**Job**
Resume the forum discussion about handling translations for a multilingual PHP site with Gettext, picking up after its last sentence on maintenance.

**Text to read**
--

The Gettext functions with generation of .po files
One MySQL table with the translations and a unique string ID for each text
PHP-files with arrays containing the different translations with unique string IDs
As far as I have understood the Gettext functions should be most efficient, but my requirement is that it should be possible to change a text string in the original reference language (English) without the other translations of that string automatically reverting back to English just because a couple of words changed. Is this possible with Gettext?
What is the least resource demanding solution?
Is using the Gettext functions or PHP files with arrays more or less equally resource demanding?
Any other suggestions for more efficient solutions?

A few considerations:
1. Translations
Who will be doing the translations? People that are also connected to the site? A translation agency? When using Gettext you'll be working with 'pot' (.po) files. These files contain the message ID and the message string (the translation). Example:
msgid "A string to be translated would go here"
msgstr ""
Now, this looks just fine and understandable for anyone who needs to translate this. But what happens when you use keywords, like Mike suggests, instead of full sentences? If someone needs to translate a msgid called "address_home", he or she has no clue if this is should be a header "Home address" or that it's a full sentence. In this case, make sure to add comments to the file right before you call on the gettext function, like so:
/// This is a comment that will be included in the pot file for the translators
gettext("ready_for_lost_episode");
Using xgettext --add-comments=/// when creating the .po files will add these comments. However, I don't think Gettext is ment to be used this way. Also, if you need to add comments with every text you want to display you'll a) probably make an error at some point, b) you're whole script will be filled with the texts anyway, only in comment form, c) the comments needs to be placed directly above the Gettext function, which isn't always convient, depending on the position of the function in your code.
2. Maintenance
Once your site grows (even further) and your language files along with it, it might get pretty hard to maintain all the different translations this way. Every time you add a text, you need to create new files, send out the files to translators, receive the files back, make sure the structure is still intact (eager translators are always happy to translate the syntax as well, making the whole file unusable :)), and finish with importing the new translations. It's doable, sure, but be aware with possible problems on this end with large sites and many different languages.

--

**Extracted records**
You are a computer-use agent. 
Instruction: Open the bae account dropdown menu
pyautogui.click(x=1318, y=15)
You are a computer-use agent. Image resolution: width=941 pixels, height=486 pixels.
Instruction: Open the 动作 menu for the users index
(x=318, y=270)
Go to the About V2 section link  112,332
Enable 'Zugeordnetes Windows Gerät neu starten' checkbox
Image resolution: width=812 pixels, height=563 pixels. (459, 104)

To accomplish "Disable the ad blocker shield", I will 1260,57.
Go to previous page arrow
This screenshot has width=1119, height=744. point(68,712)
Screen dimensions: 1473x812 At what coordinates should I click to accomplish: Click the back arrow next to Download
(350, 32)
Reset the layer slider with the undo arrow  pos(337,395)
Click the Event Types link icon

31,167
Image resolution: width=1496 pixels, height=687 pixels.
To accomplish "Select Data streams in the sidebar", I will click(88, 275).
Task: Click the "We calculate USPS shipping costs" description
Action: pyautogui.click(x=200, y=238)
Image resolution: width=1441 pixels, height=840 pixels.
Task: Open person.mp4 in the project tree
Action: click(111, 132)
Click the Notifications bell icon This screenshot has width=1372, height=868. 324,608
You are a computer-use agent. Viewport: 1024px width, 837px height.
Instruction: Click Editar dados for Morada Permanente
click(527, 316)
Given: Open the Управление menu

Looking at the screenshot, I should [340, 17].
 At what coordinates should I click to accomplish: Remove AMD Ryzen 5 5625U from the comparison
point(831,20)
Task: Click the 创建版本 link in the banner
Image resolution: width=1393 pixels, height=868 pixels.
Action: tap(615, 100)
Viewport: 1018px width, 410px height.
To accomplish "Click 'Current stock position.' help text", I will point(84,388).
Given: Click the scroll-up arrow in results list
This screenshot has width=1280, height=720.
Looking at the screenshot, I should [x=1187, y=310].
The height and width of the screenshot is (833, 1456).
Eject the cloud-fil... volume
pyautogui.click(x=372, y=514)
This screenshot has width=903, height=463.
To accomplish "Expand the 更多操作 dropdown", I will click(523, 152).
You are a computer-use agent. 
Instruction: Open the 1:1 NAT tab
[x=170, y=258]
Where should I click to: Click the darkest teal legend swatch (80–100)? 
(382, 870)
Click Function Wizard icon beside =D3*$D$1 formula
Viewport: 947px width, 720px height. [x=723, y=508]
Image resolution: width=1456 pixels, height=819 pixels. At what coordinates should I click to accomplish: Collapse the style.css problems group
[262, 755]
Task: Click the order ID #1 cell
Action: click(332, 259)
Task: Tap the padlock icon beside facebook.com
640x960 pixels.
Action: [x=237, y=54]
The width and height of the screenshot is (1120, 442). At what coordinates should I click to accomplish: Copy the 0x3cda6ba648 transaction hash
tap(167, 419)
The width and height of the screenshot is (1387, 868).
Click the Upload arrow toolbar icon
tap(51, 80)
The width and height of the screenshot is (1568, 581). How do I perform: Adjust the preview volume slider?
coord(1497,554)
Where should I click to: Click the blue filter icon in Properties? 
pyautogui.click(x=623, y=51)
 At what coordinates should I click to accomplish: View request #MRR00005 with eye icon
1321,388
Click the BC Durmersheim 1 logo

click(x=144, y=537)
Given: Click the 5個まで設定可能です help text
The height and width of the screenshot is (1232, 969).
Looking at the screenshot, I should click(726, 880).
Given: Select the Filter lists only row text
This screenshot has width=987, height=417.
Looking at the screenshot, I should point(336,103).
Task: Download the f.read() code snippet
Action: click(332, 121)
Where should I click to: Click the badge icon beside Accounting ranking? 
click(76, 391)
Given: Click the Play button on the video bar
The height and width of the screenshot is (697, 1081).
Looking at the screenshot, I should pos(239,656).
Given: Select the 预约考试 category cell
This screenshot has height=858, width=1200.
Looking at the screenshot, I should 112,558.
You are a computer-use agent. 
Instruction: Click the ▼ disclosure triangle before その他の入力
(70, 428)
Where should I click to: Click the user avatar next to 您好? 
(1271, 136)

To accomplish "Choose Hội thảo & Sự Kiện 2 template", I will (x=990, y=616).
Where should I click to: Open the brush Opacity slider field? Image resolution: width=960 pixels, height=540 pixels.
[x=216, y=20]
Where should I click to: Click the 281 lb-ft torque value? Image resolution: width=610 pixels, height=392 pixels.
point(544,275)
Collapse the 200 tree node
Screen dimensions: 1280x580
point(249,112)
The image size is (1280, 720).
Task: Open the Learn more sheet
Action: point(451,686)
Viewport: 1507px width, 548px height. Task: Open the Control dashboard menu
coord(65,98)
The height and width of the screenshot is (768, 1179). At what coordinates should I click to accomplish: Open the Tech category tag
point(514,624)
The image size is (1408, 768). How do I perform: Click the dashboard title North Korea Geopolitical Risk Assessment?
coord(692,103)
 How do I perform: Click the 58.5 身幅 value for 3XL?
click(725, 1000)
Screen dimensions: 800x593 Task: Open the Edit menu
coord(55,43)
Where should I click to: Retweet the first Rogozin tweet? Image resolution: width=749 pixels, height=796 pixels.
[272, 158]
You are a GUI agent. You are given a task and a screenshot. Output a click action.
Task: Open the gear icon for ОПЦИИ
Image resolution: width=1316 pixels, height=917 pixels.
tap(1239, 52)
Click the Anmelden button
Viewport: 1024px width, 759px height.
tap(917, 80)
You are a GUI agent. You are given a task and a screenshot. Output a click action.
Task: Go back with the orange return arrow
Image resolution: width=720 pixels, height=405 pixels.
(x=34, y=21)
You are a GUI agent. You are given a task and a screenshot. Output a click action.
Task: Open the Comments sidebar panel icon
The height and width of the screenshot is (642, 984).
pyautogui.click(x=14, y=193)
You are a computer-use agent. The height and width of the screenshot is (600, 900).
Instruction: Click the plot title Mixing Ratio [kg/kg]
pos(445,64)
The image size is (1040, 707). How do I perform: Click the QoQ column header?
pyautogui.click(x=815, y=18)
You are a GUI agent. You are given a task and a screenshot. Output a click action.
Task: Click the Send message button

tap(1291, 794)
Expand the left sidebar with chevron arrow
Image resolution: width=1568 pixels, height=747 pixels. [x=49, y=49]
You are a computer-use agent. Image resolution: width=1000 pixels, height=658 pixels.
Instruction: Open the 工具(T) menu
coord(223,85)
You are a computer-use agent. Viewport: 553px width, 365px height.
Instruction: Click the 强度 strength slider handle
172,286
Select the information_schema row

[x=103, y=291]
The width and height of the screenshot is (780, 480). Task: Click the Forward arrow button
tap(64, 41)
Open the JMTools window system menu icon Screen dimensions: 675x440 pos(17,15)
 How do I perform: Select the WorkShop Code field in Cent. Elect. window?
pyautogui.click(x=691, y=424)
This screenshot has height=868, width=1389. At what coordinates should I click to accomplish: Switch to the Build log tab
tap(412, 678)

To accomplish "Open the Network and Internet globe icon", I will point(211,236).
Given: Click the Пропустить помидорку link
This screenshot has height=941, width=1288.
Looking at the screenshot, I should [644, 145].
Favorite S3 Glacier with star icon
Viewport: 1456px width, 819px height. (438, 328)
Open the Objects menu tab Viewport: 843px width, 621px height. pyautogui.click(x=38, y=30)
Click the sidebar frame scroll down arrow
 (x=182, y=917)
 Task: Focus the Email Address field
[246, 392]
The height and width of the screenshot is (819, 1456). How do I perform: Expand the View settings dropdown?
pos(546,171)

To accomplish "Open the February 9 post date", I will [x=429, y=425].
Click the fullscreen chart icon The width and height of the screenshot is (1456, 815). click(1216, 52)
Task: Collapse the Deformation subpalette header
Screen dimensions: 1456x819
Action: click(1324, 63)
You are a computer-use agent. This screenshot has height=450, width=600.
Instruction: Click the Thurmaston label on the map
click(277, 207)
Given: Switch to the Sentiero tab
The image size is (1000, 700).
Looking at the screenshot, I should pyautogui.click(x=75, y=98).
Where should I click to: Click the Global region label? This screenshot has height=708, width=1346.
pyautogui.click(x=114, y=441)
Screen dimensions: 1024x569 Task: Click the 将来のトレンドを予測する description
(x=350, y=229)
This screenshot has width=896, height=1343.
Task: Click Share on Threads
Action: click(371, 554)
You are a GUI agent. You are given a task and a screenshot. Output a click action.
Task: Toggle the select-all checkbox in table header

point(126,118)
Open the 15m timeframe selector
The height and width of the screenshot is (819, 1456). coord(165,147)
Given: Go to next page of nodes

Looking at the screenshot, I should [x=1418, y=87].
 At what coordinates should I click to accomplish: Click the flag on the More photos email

--

**The reply**
Another option: combine your 2nd and 3rd alternative:
Personally, I find it more useful to manage the translation using a (simple) CMS, keeping the variables and translations in a database and export the relevent texts to language files yourself:
add variables to the database (e.g.: id, page, variable);
add translations to these variables (e.g.: id, varId, language, translation);
select relevant variables and translations, write them to a file;
include the relevant language file in your site;
create your own function to display a variables text:
text('var'); or maybe something like __('faq','register','lost_password_text');
Point 3 can be as simple as selecting all the relevant variables and translations from the database, putting them in an array and writing the serlialized array to a file.
Advantages:
Maintenance. Maintaining the texts can be a lot easier for big projects. You can group variables by page, sections or other parts within your site, by simply adding a column to your database that defines to which part of the site this variable belongs. That way you can quickly pull up a list of all the variables used in e.g. the FAQ page.
Translating. You can display the variable with all the translations of all the different languages on a single page. This might be useful for people who can translate texts into multiple languages at the same time. And it might be useful to see other translations to get a feel for the context so that the translation is as good as possible. You can also query the database to find out what has been translated and what hasn't. Maybe add timestamps to keep track of possible outdated translations.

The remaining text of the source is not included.